At Ashtur, the home of the tombs of Ahmed Shah Bahmani, Makhduma-e-Jahaan and their children, I spoke to the guard who was responsible for the security of the place. At the first glance itself, I could tell that not much was done for the security of the place. The guard spoke to me about many problems of intrusion and trespassing by young men who used the spot to drink and would vandalize the space. He told me a story of how just a day ago, he was attacked by those very men by a bat, and sustained an injury on his right shoulder during the altercation.

He explained to me how every year, within the grounds of Ashtur, a festival was held, where around fifteen to twenty thousand people attended over five days. When I asked him the purpose of the festival, and why it was celebrated, he narrated the story of how the name Bahmani came into being. Ahmed Shah, as a young man, once went into the forest and took a nap. A five-headed snake came up to him, as he was asleep, and gave him shade with the help of its multiple hoods. A Brahmin passing by saw the whole incident, and went on to tell Ahmed Shah that he would one day become a Sultan. Not believing the Brahmin, Ahmed Shah exclaimed that if he ever did become a sultan, he would change his name to the Brahmin’s. In the following years, when the prophecy was fulfilled and Ahmed Shah became the sultan of Bidar, he took up the name ‘Bahmani’, a slight modification of the word ‘Brahmin’. The festival, in turn, was a celebration of this very tale.

I was also told that there was wild cat living in one of the tombs for the last ten years or so. But the wild animal had not been seen for the past couple of days, and the guard concluded that it was probably dead.

-Rudradutt Ranade

Afternoon in Another Era

Alighting from the bus into the afternoon sun, half-asleep and dazed, I felt unprepared for the beauty of the Ashtur tombs. The first tomb we entered was a kaleidoscope of maroon and deep blue, complex geometric patterns and calligraphy stretching upwards as far as we could see into the dark dome above. An old man crouched near the first step at the entrance, directing the sun’s rays onto the interior of the dome by way of a mirror, allowing us to admire what would otherwise be hidden. My one disappointment was that women were not allowed to step inside and could only appreciate the art from a distance.



The tombs are imposing structures, stolidly standing their ground since their construction centuries ago, their only companions the tall neem trees which offer welcome shade.
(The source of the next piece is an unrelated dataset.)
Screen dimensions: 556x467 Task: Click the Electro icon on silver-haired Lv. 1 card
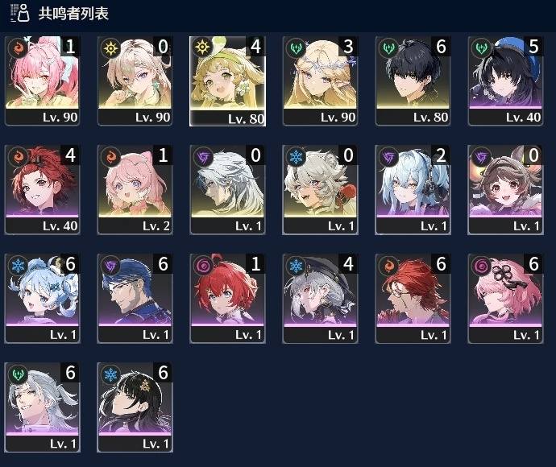pyautogui.click(x=203, y=156)
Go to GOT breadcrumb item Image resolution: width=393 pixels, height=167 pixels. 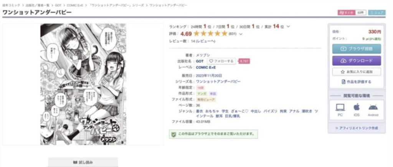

It is under one of these that there lies a grave with no body to inhabit it – a curious story of a nobleman who had his grave built during his lifetime, but passed away too far from home to have his body brought back and buried in the spot he had selected.

Some of the tombs lie in ruins; the dome of one has caved in, the remaining portion rising into the sky like the jagged edges of a rock, the yellow ochre striking against the blue. The other place that piqued my interest was the tomb of Makhdumah-i-Jahan, the wife of the sultan Humayun Bahmani, and mother to the sultans Nizam Shah and Muhammad Shah. Having read about her, and attempted to put myself in her shoes to write a diary, it felt strangely dreamlike to be standing outside her tomb, to walk where she once walked over five hundred years ago in Bidar Fort.

                                                         
Leaving the Ashtur tombs, I got the sense that if someone was to visit the place decades and centuries later, it would be the same – a little worse for wear, but still with an atmosphere unique to it, one of history standing still in a place removed from traffic and crowds, carefully preserving the lives and art of those who existed in an era long before our own.